At a later date, in the time of Constantine and after, Christian influence can be seen, but it was not exerted in the directions mentioned above. Its purpose was to secure in one way or another the legal position of the church or of its officials, or to aid in carrying out policies of the church.

Typical legal changes which the church secured for the protection of its interests were the right to receive property by will, the establishment of the jurisdiction of bishops courts, the power to supervise charities, the repeal of the laws against celibacy, and the enactment of laws against heresy and apostasy.

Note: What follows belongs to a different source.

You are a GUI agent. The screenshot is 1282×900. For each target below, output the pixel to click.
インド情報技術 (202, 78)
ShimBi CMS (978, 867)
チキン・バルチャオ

Finally, the Roman law crystallized the theory, already contained in Cicero, that the authority of the ruler is derived from the people. The theory was summed up in a sentence by ulpian, repeatedly quoted, and there is no dissent by any of the lawyers either of the Digest or the Institutes:

The will of the Emperor has the force of law, because by the passage of the lex regia the people transfers to him and vests in him all its own power and authority.

The theory is to be understood, of course, in a strictly legal sense and it is couched in terms that had a definitely technical significance. In itself it justifies neither the implication of royal absolutism, which was sometimes derived from the first clause, nor of representative government, which the sovereignty of the people came to signify later.

The latter meaning would have been especially absurd in the Roman Empire when ulpian wrote. The idea behind ulpian’s statement is that expressed by Cicero, that law is the common possession of a people in its corporate capacity. This idea appears in the theory that customary law has the consent of the people, since custom exists only in the common practice. It appears also in the classification of the sources from which law is derived.

Thus law might arise by the enactment of a popular assembly  or by the vote of some authorized part of the people such as the plebeian assembly  or by a decree of the Senate or by a decree of the Emperor or by the edict of an ordinance-issuing official. In all cases, however, the source must be authorized and in the last resort all forms of law go back to the legal activity inherent in a politically organized people.

In a sense every established organ of government does represent the people in some degree and some capacity, but there is obviously no implication that representation has anything to do with voting and still less that voting is a right inherent in every person. The people is an entity quite different from the persons who happen at any given time to be Included in It.

At the same time some essence has been preserved from the ancient doctrine that law is an impersonal reason and that in consequence there is a broad moral distinction between lawful government and successful tyranny. Even though the former be often bad and the latter sometimes efficient, subjection to law is not incompatible with moral freedom and human dignity, while subjection to even the kindliest master is morally degrading.

The Roman law preserved the spirit of Cicero’s striking phrase:

We are servants of the law in order that we may be free.

And indeed, there is no more astonishing evidence of the strength that this conviction had come to have in European morals than the fact of its preservation in a system of law which reached its maturity at a time when the personal power of the Emperors was often unlimited and when their authority rested frequently on nothing better than force.

Yet the fact remains that in the long run the ideal embedded in the law was a permanent factor in European political civilization-a distillation from the old free life of the city-state-which was able to endure through and beyond an age in which all the servility of oriental despotism had apparently been transplanted to Rome.